Ja Yeah, mein Gedächtnis ist besorgniserregend gut...was manchmal recht hinderlich sein kann und das mit den 10 Pfennig...das war 1980...selbst da waren 10 Pfennig nix wert (hast vielleicht ´n Brötchen für gekriegt, wenn überhaupt).
Hat sie übrigens immer gemacht, Rolf, von daher war deine Befürchtung eher unbegründet. Wie gesagt, manchmal war sie so tüdelig, dass sie echt nicht mehr wusste, in welcher Zeit wir lebten.
Hab natürlich nie was gesagt, bestenfalls: Nein, dass muss nicht sein oder so. Hat eh nix genützt.
Sie war übrigens nicht in Gefangenschaft, sondern die haben sie danach laufen- bzw. liegengelassen.

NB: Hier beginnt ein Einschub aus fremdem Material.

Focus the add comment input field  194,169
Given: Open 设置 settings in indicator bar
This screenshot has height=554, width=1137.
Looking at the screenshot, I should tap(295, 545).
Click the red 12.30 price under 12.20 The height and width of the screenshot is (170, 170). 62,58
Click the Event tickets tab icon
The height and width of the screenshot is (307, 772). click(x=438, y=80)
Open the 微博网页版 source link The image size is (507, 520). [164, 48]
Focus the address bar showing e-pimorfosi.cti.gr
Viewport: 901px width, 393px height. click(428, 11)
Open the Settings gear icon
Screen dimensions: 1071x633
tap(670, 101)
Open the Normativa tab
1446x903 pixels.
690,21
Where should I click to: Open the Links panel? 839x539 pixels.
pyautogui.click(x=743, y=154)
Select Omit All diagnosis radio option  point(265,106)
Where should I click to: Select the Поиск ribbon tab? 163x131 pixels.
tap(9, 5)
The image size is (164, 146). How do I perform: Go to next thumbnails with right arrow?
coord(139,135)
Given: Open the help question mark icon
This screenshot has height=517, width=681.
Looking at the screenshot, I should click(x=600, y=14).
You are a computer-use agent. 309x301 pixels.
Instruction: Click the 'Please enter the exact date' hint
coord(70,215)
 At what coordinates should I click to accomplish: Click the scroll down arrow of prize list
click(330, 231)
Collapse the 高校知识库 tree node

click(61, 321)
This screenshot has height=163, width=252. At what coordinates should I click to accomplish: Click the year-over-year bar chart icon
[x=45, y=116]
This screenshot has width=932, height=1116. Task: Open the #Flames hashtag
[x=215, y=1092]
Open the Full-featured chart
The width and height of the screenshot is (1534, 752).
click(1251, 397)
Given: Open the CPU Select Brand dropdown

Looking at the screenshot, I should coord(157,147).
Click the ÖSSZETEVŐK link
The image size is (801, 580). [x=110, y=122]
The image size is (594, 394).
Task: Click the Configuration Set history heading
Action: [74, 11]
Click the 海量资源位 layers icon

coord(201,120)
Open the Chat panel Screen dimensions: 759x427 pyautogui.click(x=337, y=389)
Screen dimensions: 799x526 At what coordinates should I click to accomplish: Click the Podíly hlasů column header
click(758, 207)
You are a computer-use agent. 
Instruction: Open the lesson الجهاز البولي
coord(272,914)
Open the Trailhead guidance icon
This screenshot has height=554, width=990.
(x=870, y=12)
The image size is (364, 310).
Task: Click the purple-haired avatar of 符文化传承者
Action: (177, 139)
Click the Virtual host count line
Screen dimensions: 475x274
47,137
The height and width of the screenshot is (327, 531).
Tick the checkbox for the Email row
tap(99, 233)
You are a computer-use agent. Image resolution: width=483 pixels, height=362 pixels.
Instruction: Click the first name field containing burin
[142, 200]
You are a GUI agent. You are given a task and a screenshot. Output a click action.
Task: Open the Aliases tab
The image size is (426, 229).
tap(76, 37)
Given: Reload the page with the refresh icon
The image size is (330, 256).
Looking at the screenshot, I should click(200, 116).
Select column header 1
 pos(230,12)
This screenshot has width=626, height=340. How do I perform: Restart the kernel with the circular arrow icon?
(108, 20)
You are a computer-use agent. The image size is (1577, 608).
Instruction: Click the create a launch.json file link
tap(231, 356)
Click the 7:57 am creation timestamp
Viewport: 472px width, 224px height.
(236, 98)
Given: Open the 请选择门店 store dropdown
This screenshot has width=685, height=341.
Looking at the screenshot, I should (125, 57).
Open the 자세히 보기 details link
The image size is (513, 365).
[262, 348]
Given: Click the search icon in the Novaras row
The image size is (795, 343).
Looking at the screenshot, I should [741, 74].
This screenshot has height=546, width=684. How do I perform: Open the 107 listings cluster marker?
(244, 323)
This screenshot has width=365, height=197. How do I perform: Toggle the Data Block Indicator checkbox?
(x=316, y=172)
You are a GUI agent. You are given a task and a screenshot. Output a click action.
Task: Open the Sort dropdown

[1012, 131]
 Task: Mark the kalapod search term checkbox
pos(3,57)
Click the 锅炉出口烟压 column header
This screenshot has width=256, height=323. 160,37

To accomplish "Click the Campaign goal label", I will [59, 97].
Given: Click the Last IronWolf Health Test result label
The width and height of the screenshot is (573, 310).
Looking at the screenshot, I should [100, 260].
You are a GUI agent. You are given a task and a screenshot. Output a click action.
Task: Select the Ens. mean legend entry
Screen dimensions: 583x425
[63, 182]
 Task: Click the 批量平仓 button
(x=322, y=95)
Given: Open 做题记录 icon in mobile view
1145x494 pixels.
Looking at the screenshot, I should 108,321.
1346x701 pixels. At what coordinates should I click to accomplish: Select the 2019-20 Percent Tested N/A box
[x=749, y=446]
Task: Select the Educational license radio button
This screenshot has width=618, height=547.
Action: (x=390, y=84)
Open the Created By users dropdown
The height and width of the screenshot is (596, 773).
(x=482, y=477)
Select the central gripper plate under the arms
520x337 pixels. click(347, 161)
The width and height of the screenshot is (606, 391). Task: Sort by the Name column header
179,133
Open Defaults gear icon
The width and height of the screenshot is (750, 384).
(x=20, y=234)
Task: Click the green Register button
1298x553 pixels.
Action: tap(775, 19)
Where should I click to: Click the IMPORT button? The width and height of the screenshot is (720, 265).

Ich glaube, es war die Einsicht, was da im 3. Reich vor sich gegangen ist, die sie davon abgehalten haben, böse Worte zu verlieren, wobei ich die Generation als solche meine. Es gab die, die die Augen verschlossen und geleugnet haben und dann gab es die, welche wussten, was vor sich ging und aus welchem Grund auch immer geschwiegen haben.
Ich masse mir nicht an, darüber zu urteilen, obwohl ich mit Fug und Recht behaupten kann, eine Menge Zivilcourage zu haben, weiss ich nicht, was ich täte in einer Diktatur, wo Sichauflehnen deinen oder den Tod deiner Angehörigen bedeuten kann.